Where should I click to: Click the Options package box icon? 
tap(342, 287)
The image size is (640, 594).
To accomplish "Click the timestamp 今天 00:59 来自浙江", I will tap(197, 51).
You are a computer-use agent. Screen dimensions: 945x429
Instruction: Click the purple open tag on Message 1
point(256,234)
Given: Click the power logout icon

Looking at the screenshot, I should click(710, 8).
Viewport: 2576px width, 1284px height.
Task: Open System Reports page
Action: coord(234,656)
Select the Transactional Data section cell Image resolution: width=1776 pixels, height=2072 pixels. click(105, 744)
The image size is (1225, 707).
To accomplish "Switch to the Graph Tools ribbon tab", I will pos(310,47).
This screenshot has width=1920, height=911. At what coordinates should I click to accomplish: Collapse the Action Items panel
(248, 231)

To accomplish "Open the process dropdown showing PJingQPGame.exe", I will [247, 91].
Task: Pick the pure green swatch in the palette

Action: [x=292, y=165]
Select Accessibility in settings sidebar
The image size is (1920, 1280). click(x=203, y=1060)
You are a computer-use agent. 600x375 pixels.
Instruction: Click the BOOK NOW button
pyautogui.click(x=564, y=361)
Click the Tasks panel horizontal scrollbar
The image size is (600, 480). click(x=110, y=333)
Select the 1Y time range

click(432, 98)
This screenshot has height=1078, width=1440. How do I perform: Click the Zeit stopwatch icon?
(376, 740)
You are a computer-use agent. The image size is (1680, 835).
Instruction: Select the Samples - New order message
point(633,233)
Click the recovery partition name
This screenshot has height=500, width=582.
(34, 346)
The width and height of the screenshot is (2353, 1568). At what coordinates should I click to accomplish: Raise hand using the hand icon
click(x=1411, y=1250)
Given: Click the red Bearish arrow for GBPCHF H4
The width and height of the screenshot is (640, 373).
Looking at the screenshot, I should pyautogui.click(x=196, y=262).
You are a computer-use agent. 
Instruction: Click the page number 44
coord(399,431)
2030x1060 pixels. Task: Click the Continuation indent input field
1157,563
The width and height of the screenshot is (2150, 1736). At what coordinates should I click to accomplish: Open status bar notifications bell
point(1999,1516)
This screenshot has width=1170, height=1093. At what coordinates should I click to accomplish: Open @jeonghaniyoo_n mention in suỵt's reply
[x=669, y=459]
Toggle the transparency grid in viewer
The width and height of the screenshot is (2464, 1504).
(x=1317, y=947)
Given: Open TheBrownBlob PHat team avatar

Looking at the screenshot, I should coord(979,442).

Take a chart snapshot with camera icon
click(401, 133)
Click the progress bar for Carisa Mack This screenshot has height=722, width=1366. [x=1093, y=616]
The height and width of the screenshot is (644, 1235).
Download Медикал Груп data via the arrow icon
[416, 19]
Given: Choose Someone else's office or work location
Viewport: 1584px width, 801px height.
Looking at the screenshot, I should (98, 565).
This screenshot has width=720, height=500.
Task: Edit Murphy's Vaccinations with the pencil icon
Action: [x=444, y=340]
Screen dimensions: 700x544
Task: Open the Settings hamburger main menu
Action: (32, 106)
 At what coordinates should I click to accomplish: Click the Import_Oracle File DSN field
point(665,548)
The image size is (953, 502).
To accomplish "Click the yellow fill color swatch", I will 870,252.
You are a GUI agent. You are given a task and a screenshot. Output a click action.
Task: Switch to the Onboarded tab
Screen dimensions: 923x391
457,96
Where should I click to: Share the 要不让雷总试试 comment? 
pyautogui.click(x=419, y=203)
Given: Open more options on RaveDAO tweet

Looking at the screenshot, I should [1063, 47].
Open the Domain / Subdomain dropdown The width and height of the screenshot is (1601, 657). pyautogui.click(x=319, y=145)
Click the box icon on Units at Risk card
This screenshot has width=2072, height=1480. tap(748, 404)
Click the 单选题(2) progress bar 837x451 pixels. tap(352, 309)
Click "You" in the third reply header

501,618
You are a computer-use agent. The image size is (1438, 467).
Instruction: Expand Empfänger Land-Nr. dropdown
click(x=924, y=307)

====

Please transcribe the records verbatim, covering the stretch from the start through the line containing "The image size is (1920, 1280).".

Where should I click to: Click the Options package box icon? 
tap(342, 287)
The image size is (640, 594).
To accomplish "Click the timestamp 今天 00:59 来自浙江", I will tap(197, 51).
You are a computer-use agent. Screen dimensions: 945x429
Instruction: Click the purple open tag on Message 1
point(256,234)
Given: Click the power logout icon

Looking at the screenshot, I should click(710, 8).
Viewport: 2576px width, 1284px height.
Task: Open System Reports page
Action: coord(234,656)
Select the Transactional Data section cell Image resolution: width=1776 pixels, height=2072 pixels. click(105, 744)
The image size is (1225, 707).
To accomplish "Switch to the Graph Tools ribbon tab", I will pos(310,47).
This screenshot has width=1920, height=911. At what coordinates should I click to accomplish: Collapse the Action Items panel
(248, 231)

To accomplish "Open the process dropdown showing PJingQPGame.exe", I will [247, 91].
Task: Pick the pure green swatch in the palette

Action: [x=292, y=165]
Select Accessibility in settings sidebar
The image size is (1920, 1280). click(x=203, y=1060)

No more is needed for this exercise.